───── DOCUMENT EXCERPT

# Spanish Views On Body Art



## JeanP (Sep 11, 2010)

Hello all.

So I was just wondering what Spains views on tattoos are. I have a couple tattoos, which one covers my entire arm and a few others on my chest and back. 

Reason I ask this is because South Africans tend to frown upon it, I get the strangest of looks when walking through a shopping centre. My time I spent in Spain I did not seem to get any strange looks or questions but then again I was in holiday mode so did not really pay much attention to on lookers.

Your thoughts?


----------



## jojo (Sep 20, 2007)

There are people with tattoos and a fair few tattooists around. I'm not a fan, but I dont think its an issue. I guess if you're covered in alot of weird and wonderful "works of art" then you'll probably get more than a glance by passers by, so its probably the same in Spain as anywhere else?!?

Jo xxx


----------



## xicoalc (Apr 20, 2010)

i agree with Jo, i dont think spain is different to anywhere. I have one covering the top section of my arm and its usually mostly covered with t shirt or shirt but on the odd occasion it is out nobody seems bothered, people who i talk to sometimes comment, but then again, if we didnt want people to look we wouldnt have them!


----------



## Pesky Wesky (May 10, 2009)

JeanP said:


> Hello all.
> 
> So I was just wondering what Spains views on tattoos are. I have a couple tattoos, which one covers my entire arm and a few others on my chest and back.
> 
> ...


I would imagine it would depend on the who what where why factor. Where you are in Spain will probably effect the amount of looks you get. Salamanca or Santander, is not the same as Malaga or Murcia. 
Who you are dealing with, hanging around with is another factor. A lot of Brits of all ages have tattoos. In Spain it's mainly the younger crowd - so you may stand out or not. The south of Spain has more British tourism so they may be more used to seeing tattooed people. 
IMO you'll get stared at where ever you go in Spain 'cos it's a national pastime. It's just culturally more acceptable to stare. At least you'll know that you're tattoos are getting attention, and that's probably what you wanted anyway


----------



## xicoalc (Apr 20, 2010)

Pesky Wesky said:


> I would imagine it would depend on the who what where why factor. Where you are in Spain will probably effect the amount of looks you get. Salamanca or Santander, is not the same as Malaga or Murcia.

──────────

• _STATED EXERCISE 1_
Answer these from the tattoo thread:
(a) Which part of JeanP's body does one tattoo cover entirely?
(b) What does xicoalc usually wear that mostly covers the arm tattoo?
(c) Which part of Spain does Pesky Wesky say has more British tourism?
• _STATED EXERCISE 2_
Write out the part of the tattoo thread starting with "i agree with" and going on through "(May 10, 2009)", copied word for word.
The data after this point comes from a separate source.

───── RECORDS SUPPLIED

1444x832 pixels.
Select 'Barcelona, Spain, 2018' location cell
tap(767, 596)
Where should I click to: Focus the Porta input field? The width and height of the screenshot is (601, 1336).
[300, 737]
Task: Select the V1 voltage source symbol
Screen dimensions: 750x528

──────────
───── RECORDS SUPPLIED

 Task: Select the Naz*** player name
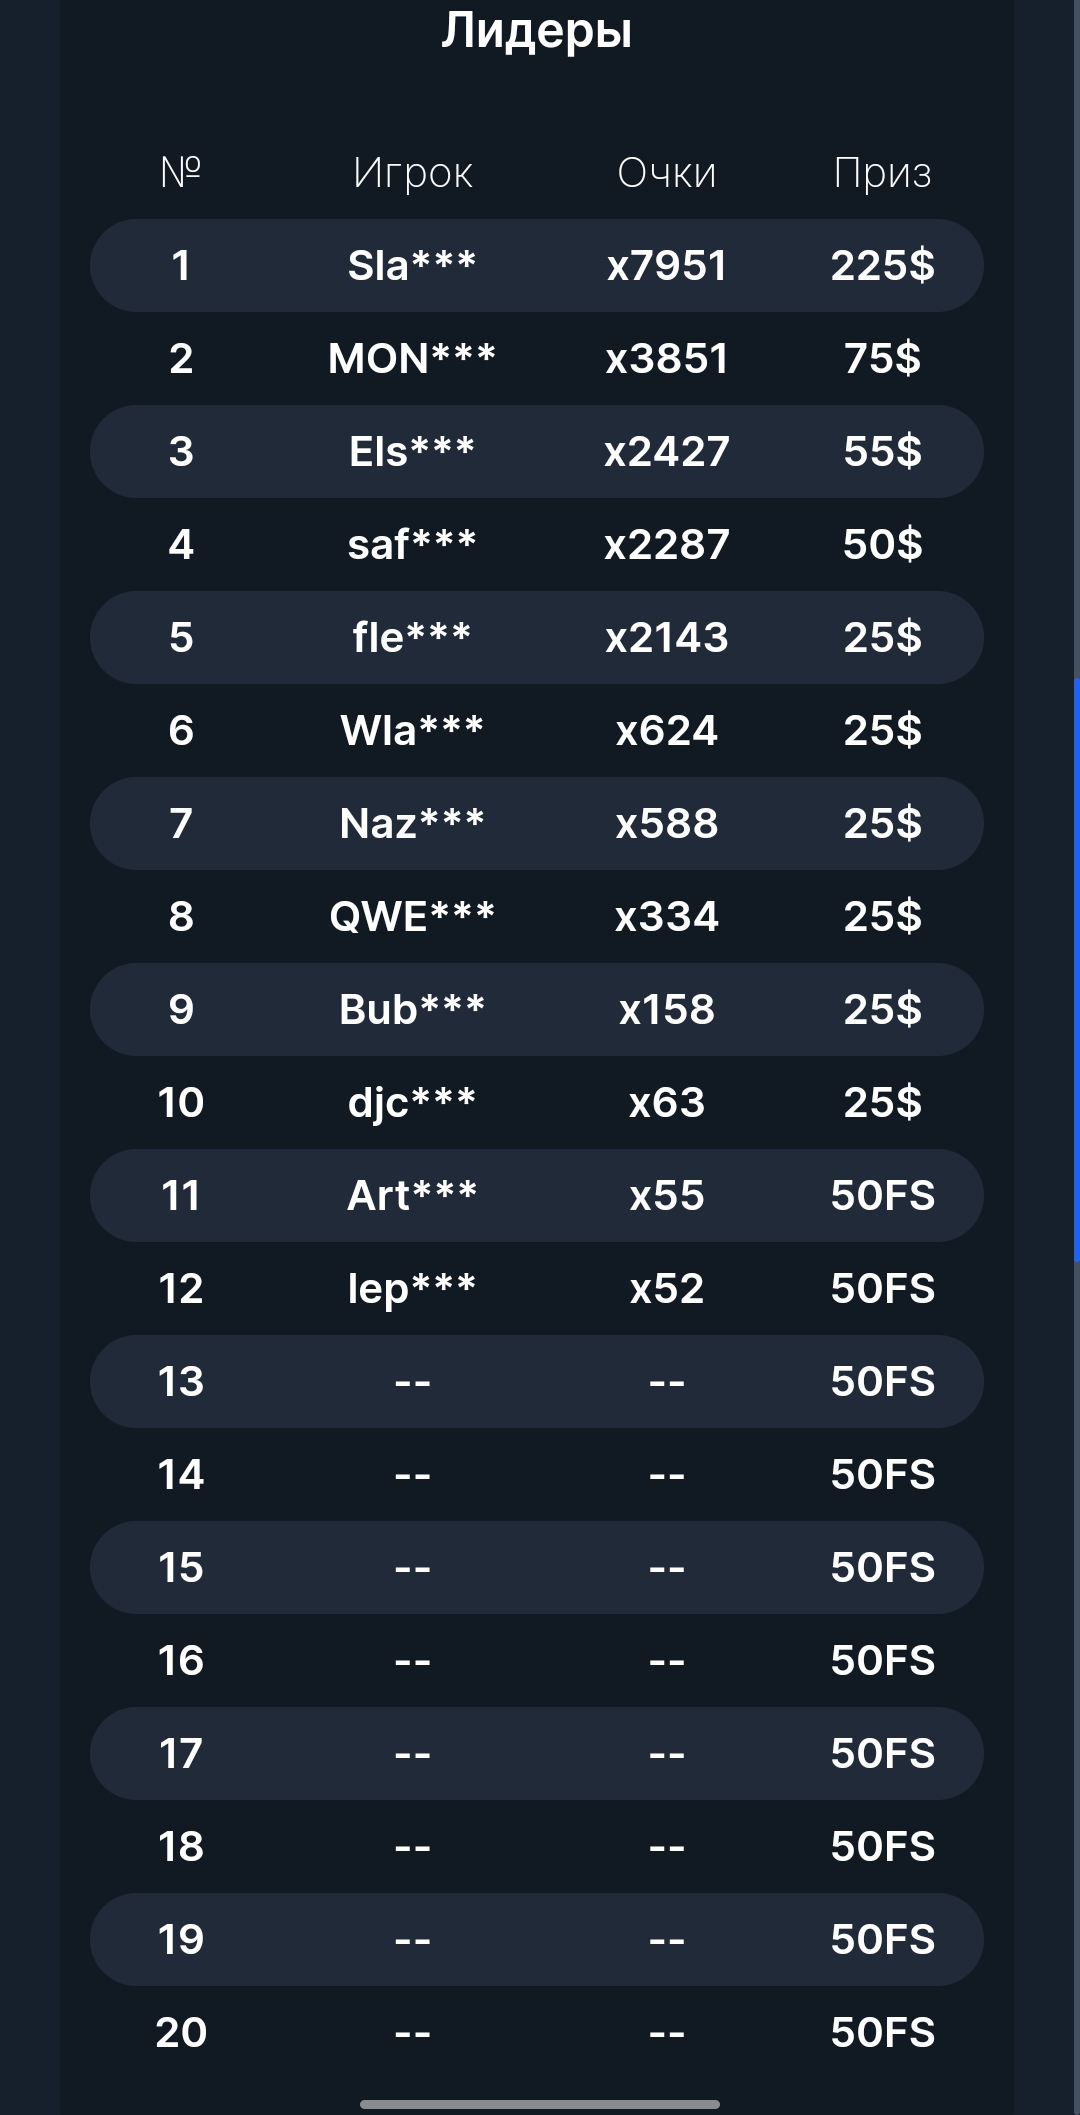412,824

──────────

• _OUTPUT 1_
(a) The entire arm.
(b) A t-shirt or shirt.
(c) The south of Spain.

• _OUTPUT 2_
i agree with Jo, i dont think spain is different to anywhere. I have one covering the top section of my arm and its usually mostly covered with t shirt or shirt but on the odd occasion it is out nobody seems bothered, people who i talk to sometimes comment, but then again, if we didnt want people to look we wouldnt have them!


----------



## Pesky Wesky (May 10, 2009)